* [PERINTAH 1]: Menurut kolom tentang novel berbahasa Lampung, apa judul asli novel karya Andy Wasis yang diterjemahkan menjadi Usim Kembang di Balik Bukik?
* [PERINTAH 2]: Tentukan apakah setiap pernyataan berikut sesuai dengan kolom tentang novel berbahasa Lampung. Jawab ya atau tidak, lalu sertakan kutipan penentunya dari kolom tersebut. (a) Novel Negarabatin diterbitkan pada tahun 2016. (b) Bab satu novel "Bandung" dituliskan di Instagram. (c) Novel Pertemuan karya Ari Sucianto Siregar terbit pada 2021.
* [PERINTAH 3]: Kutip tanpa perubahan bagian kolom tentang novel berbahasa Lampung yang dibuka dengan kata-kata yang memuat "Di Facebook, 3" dan ditutup dengan "terbit pada 2021.".

* [TEKS YANG DIBERIKAN]:
------------------------------------------------
Kolom

Pulipang Ram Kundang

Sedih Gadis Sendiri| Pug Luver/Fixabay

SUDAH kali kesekian, saya ditanya, “Selain Negarabatin, ada tidak novel berbahasa Lampung lain?”

Sebenarnya ada. Judulnya Usim Kembang di Balik Bukik karya Andy Wasis yang terbit tahun 2017. Tapi, novel ini terjemahan saya dari judul asli Serumpun Bunga di Balik Bukit.

“Yang asli, bukan terjemahan?”

Waduh, setakad ini Negarabatin baru satu-satunya novel berbahasa Lampung di dunia. Saya sebenarnya sedang menunggu kalau-kalau ada yang tiba-tiba menerbitkan novel berbahasa Lampung untuk menemani Negarabatin.

Karena masih ada yang bertanya, ada tidak novel berbahasa Lampung, selain Negarabatin, saya jawab saja, “Ada. Judulnya, ‘Pulipang Ram Kundang’.”

“Oh, beli di mana?”

“Masih dalam angan-angan, belum sempat ditulis, Hahaha…,” jawab saya.

***

Apa coba maksudnya nanya-nanya kek gitu. Mau nyuruh saya bikin novel berbahasa Lampung lagi apa?

Ampyun benar. Setelah saya menerbitkan novel Negarabatin tahun 2016 dan menerjemahkan novel Andy Wasis, Usim kembang di Balik Bukik tahun berikutnya, sebenarnya, saya ingin menerbitkan  novel berbahasa Lampung lagi.

Di Facebook, 3 Juni 2018 dan 18 Juni 2018, saya sudah menuliskan bab satu novel berjudul “Bandung“. Macet! Malas saya kumat. Dan, saya mulai ragu, adakah yang mau membaca novel berbahasa Lampung.

Lalu, pada 29 Maret 2020, saya bikin sinopsis novel berjudul “Pertemuan”. Saya buat bab satu novel dengan menerjemahkan “Bandung” yang bahasa Lampung ke bahasa Indonesia dan mengubah nama-nama tokoh, alur, dll.

Macet lagi! Saya tambah gamang. Sampai kemudian datang kiriman kepada saya novel berjudul sama Pertemuan karya Ari Sucianto Siregar yang terbit pada 2021.

Judul yang kebetulan saja sama. Tapi, saya ogah juga kalau nanti dibilang “nyontek” judul, meskipun isi cerita beda. Hehee…

Saya pun berpikir ulang bagaimana cara menuturkan kisah dan tentu saja mengganti judulnya. Akhirnya, dengan nekatnya, saya pilih bentuk surat dengan mencicilnya secara bersambung (cerita bersambung), berjudul “Surat Cinta untuk Pithagiras yang Lupa Ditulis” di labrak.co sajak 17 Juni 2022 sampai 22 Mei 2024.
------------------------------------------------
* [DATA SUMBER]:
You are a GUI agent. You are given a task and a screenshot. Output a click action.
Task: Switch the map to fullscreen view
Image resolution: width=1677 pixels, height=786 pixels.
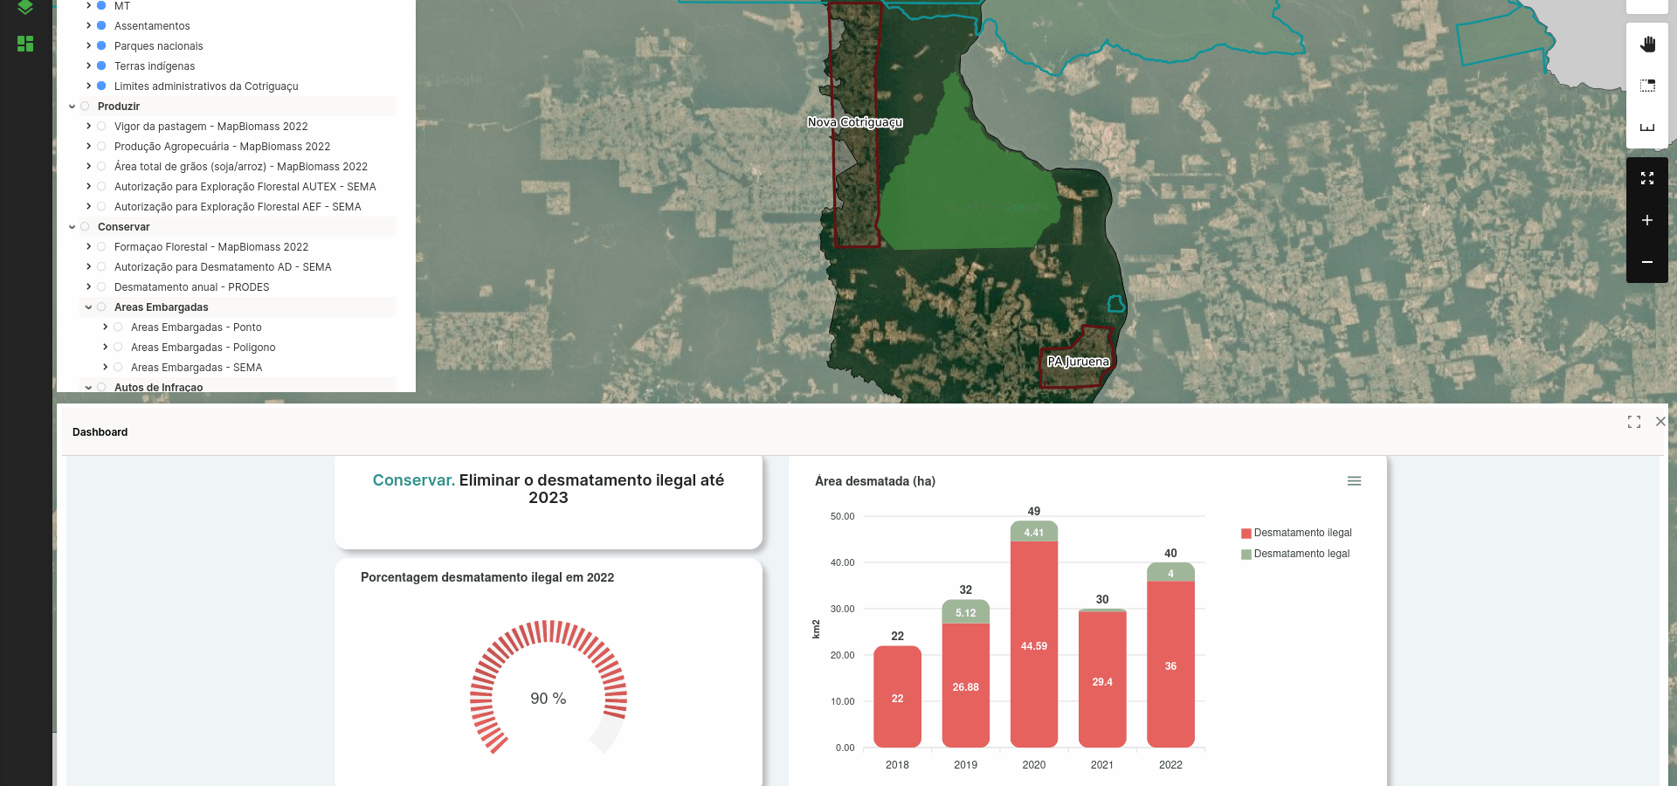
------------------------------------------------
* [JAWABAN AKHIR 1]: Serumpun Bunga di Balik Bukit.

* [JAWABAN AKHIR 2]:
(a) Ya: "Setelah saya menerbitkan novel Negarabatin tahun 2016"
(b) Tidak: "Di Facebook, 3 Juni 2018 dan 18 Juni 2018"
(c) Ya: "novel berjudul sama Pertemuan karya Ari Sucianto Siregar yang terbit pada 2021"

* [JAWABAN AKHIR 3]:
Di Facebook, 3 Juni 2018 dan 18 Juni 2018, saya sudah menuliskan bab satu novel berjudul “Bandung“. Macet! Malas saya kumat. Dan, saya mulai ragu, adakah yang mau membaca novel berbahasa Lampung.

Lalu, pada 29 Maret 2020, saya bikin sinopsis novel berjudul “Pertemuan”. Saya buat bab satu novel dengan menerjemahkan “Bandung” yang bahasa Lampung ke bahasa Indonesia dan mengubah nama-nama tokoh, alur, dll.

Macet lagi! Saya tambah gamang. Sampai kemudian datang kiriman kepada saya novel berjudul sama Pertemuan karya Ari Sucianto Siregar yang terbit pada 2021.